*WHAT IS NEEDED*: Only the lines from the line containing "Task: Go to the home icon in the breadcrumb" to the end of the material belong in the copy; set them down exactly, without pictures.

*AVAILABLE RECORDS*:

■ ■ ■

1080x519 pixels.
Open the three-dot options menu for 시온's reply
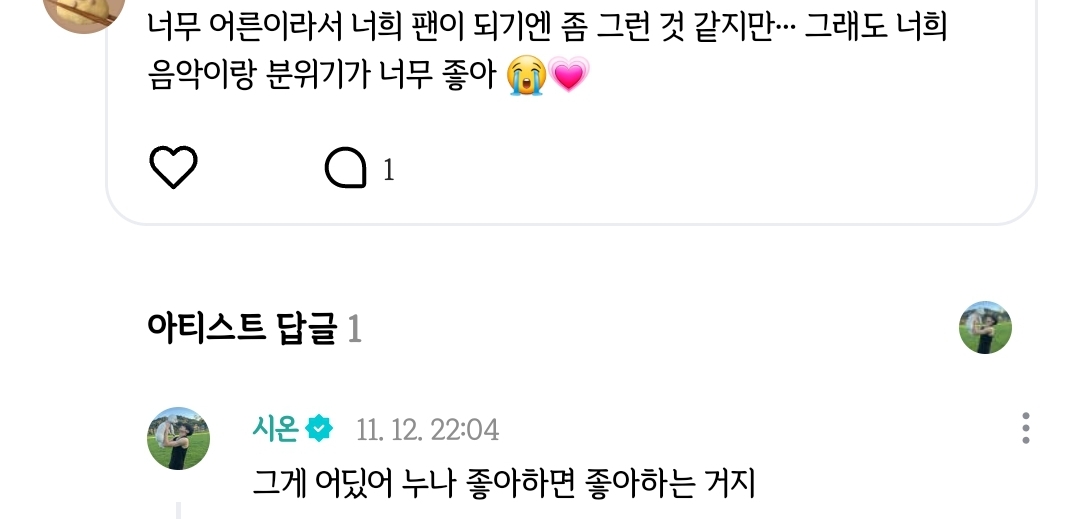click(1026, 428)
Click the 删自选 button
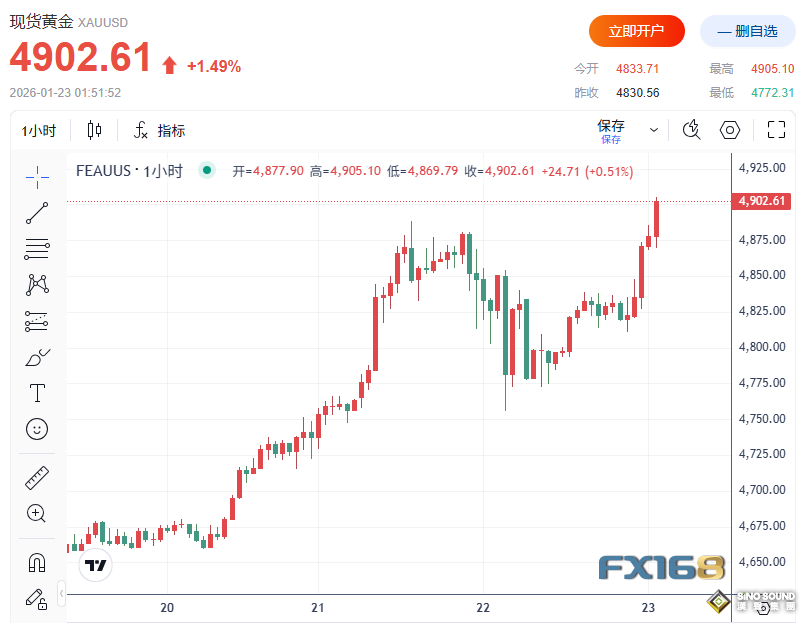Viewport: 805px width, 623px height. (x=747, y=31)
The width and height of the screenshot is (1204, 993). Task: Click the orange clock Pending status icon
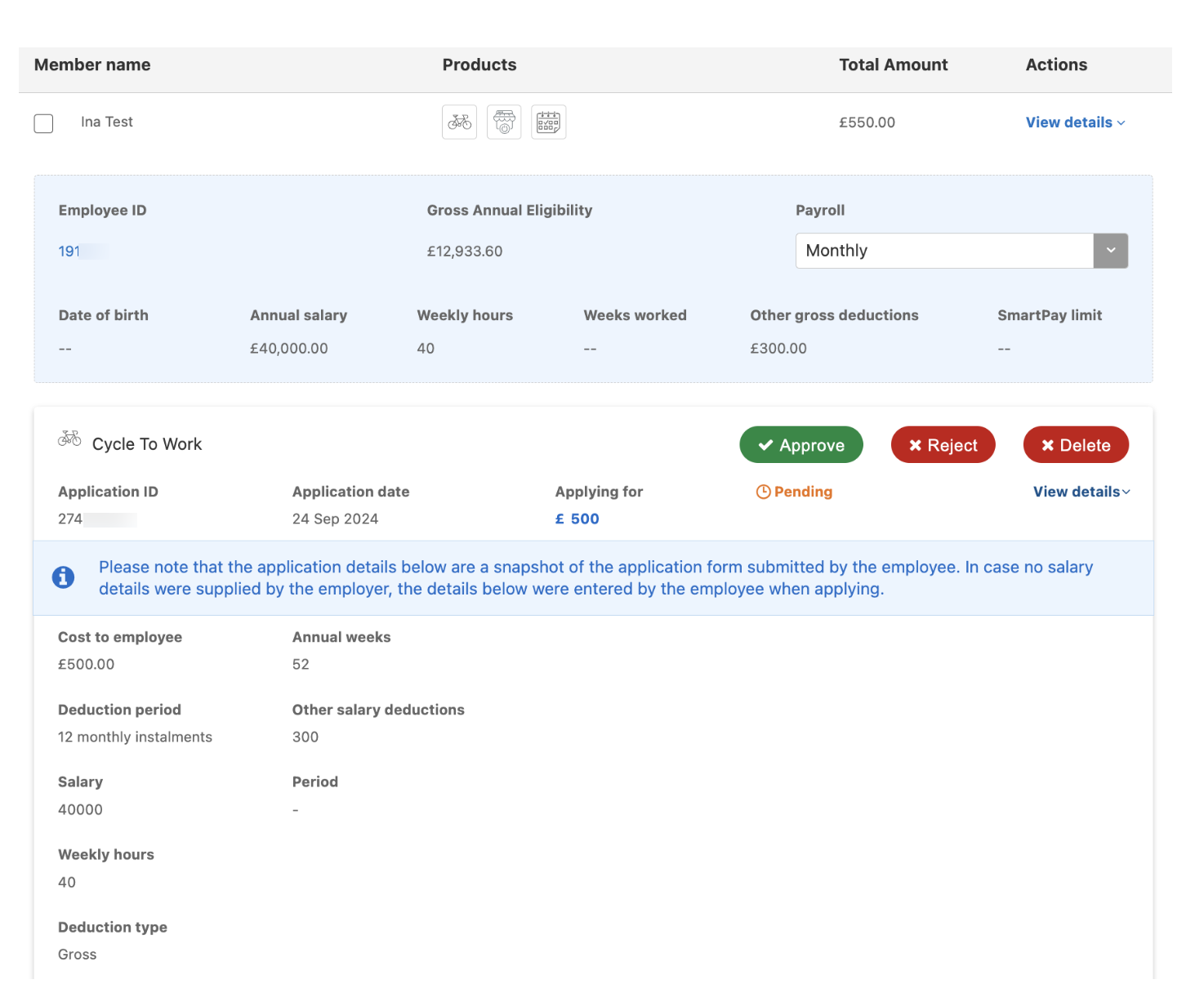[x=763, y=492]
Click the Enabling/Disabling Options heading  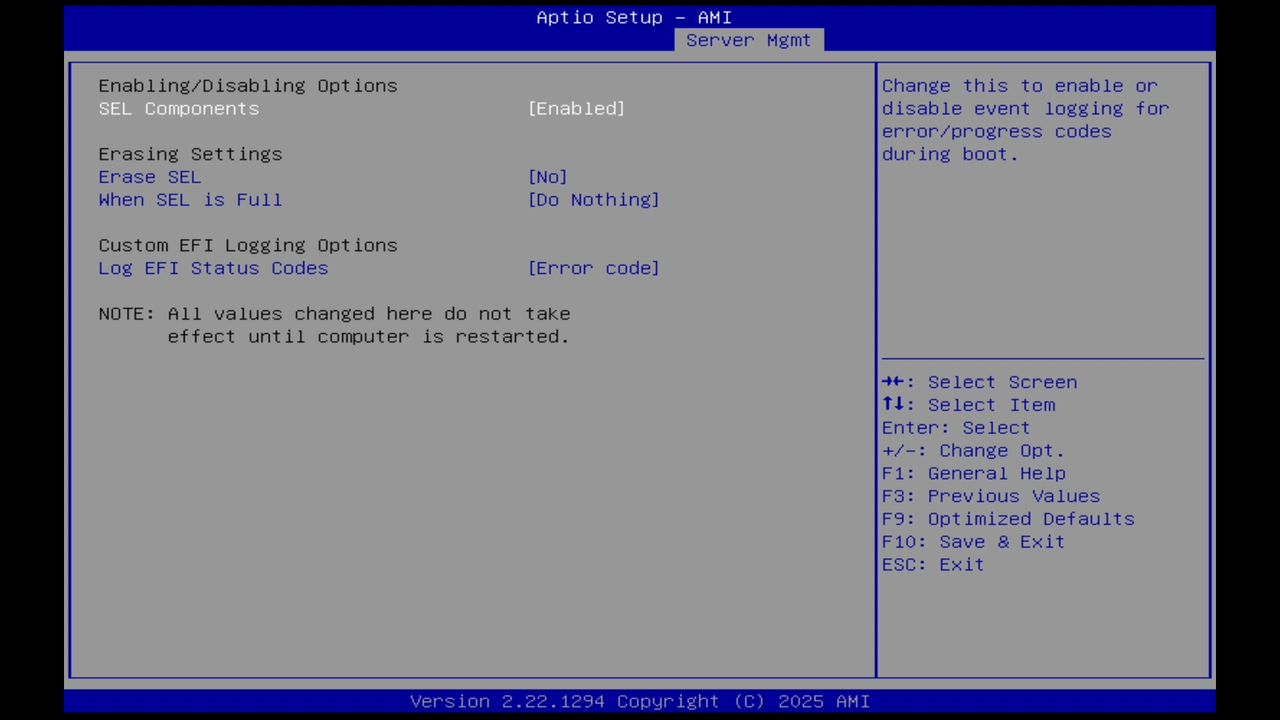247,85
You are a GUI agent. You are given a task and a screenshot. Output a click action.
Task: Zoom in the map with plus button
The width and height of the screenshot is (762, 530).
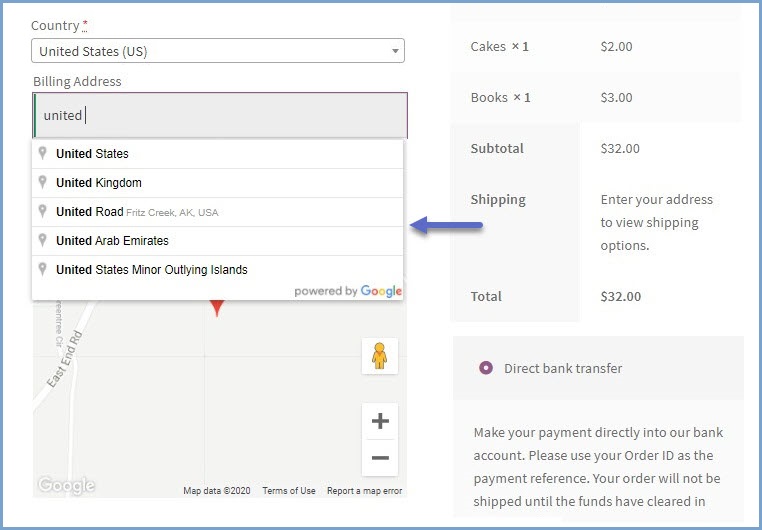[380, 421]
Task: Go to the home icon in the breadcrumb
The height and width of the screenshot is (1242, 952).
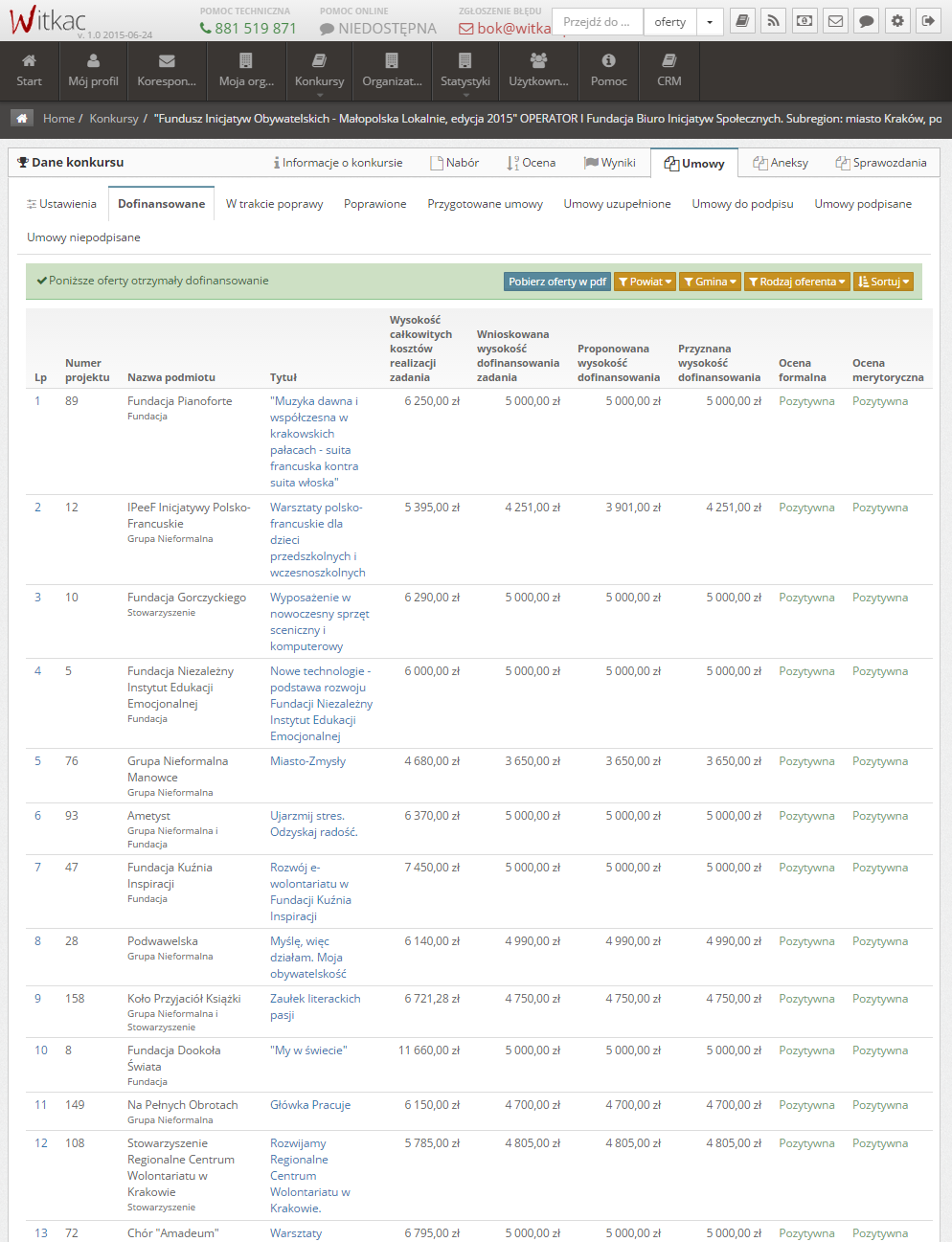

■ ■ ■

*EXERCISE SOLUTION*:
Task: Go to the home icon in the breadcrumb
The height and width of the screenshot is (1242, 952).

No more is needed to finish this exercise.